▶ [TRY IT]:
Transcribe the entries that follow, every word as written, and drop the pictures.

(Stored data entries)
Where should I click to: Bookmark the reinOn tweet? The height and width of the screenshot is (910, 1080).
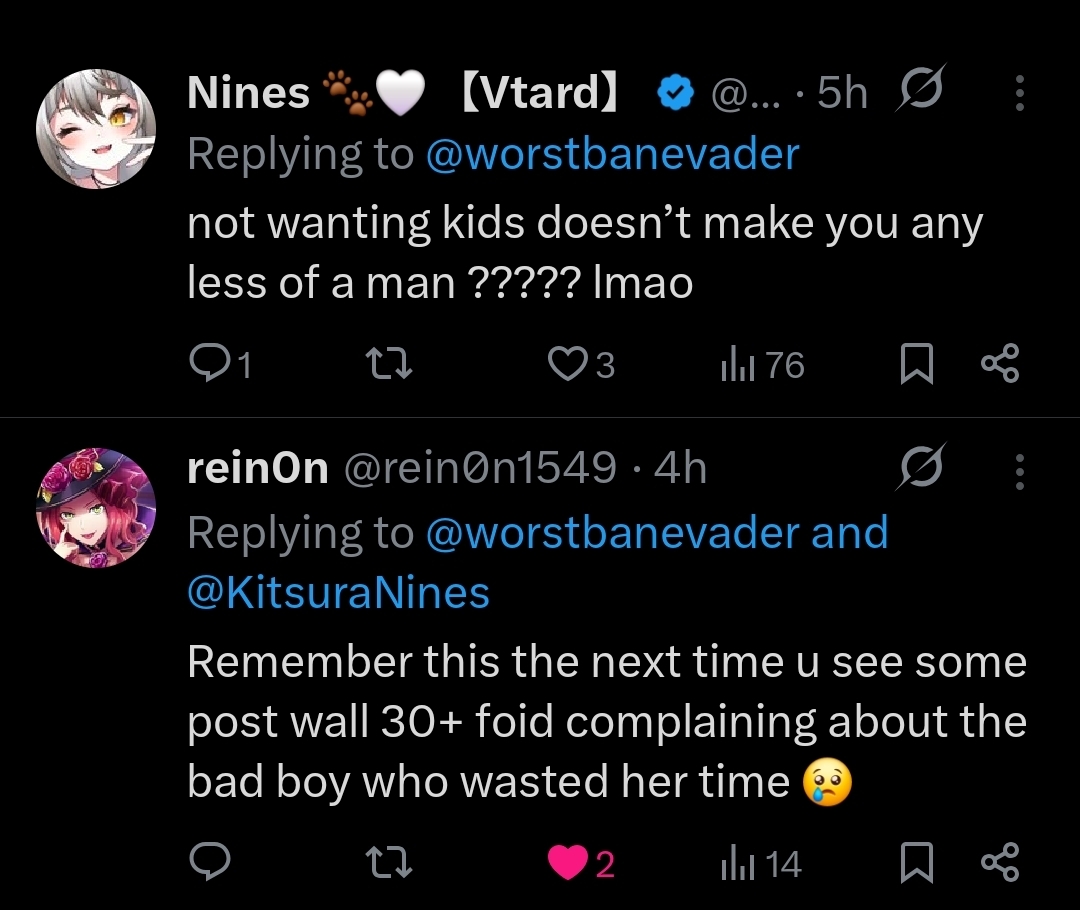point(915,863)
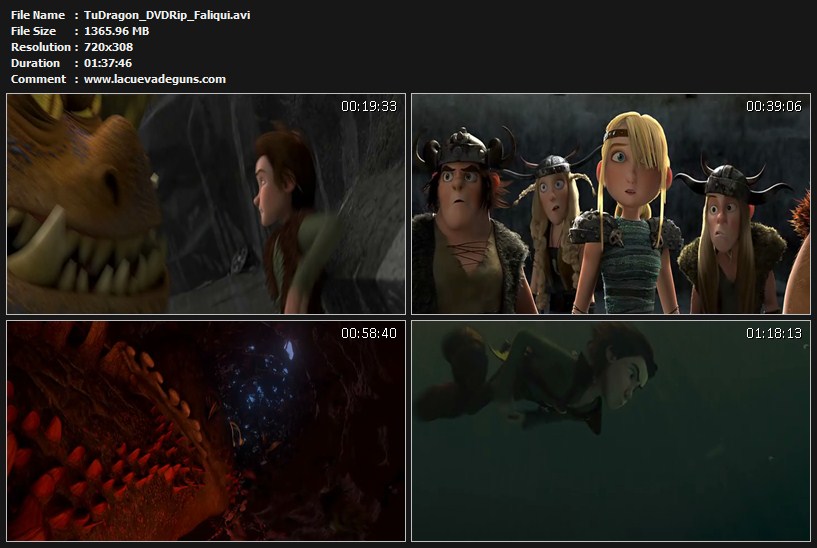Viewport: 817px width, 548px height.
Task: Open the www.lacuevadeguns.com comment link
Action: [154, 79]
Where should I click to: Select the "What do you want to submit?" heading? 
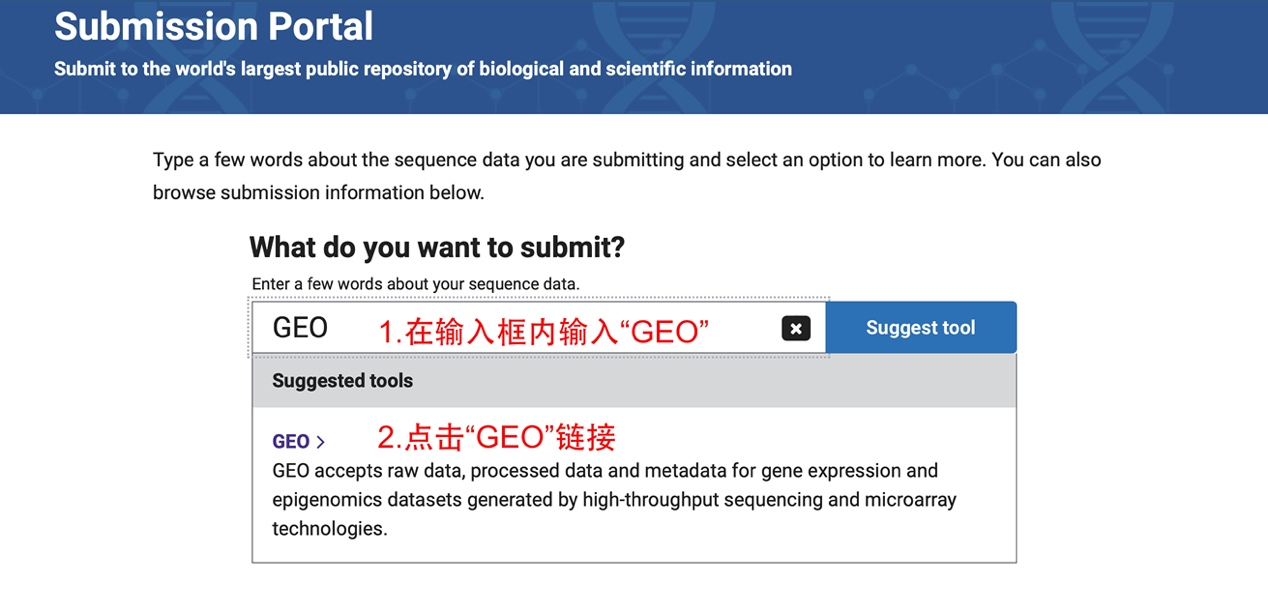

▶ [ANSWER SECTION]:
Where should I click to: Bookmark the reinOn tweet? The height and width of the screenshot is (910, 1080).
point(915,863)
Viewport: 817px width, 548px height.
Task: Open the www.lacuevadeguns.com comment link
Action: [154, 79]
Where should I click to: Select the "What do you want to submit?" heading? 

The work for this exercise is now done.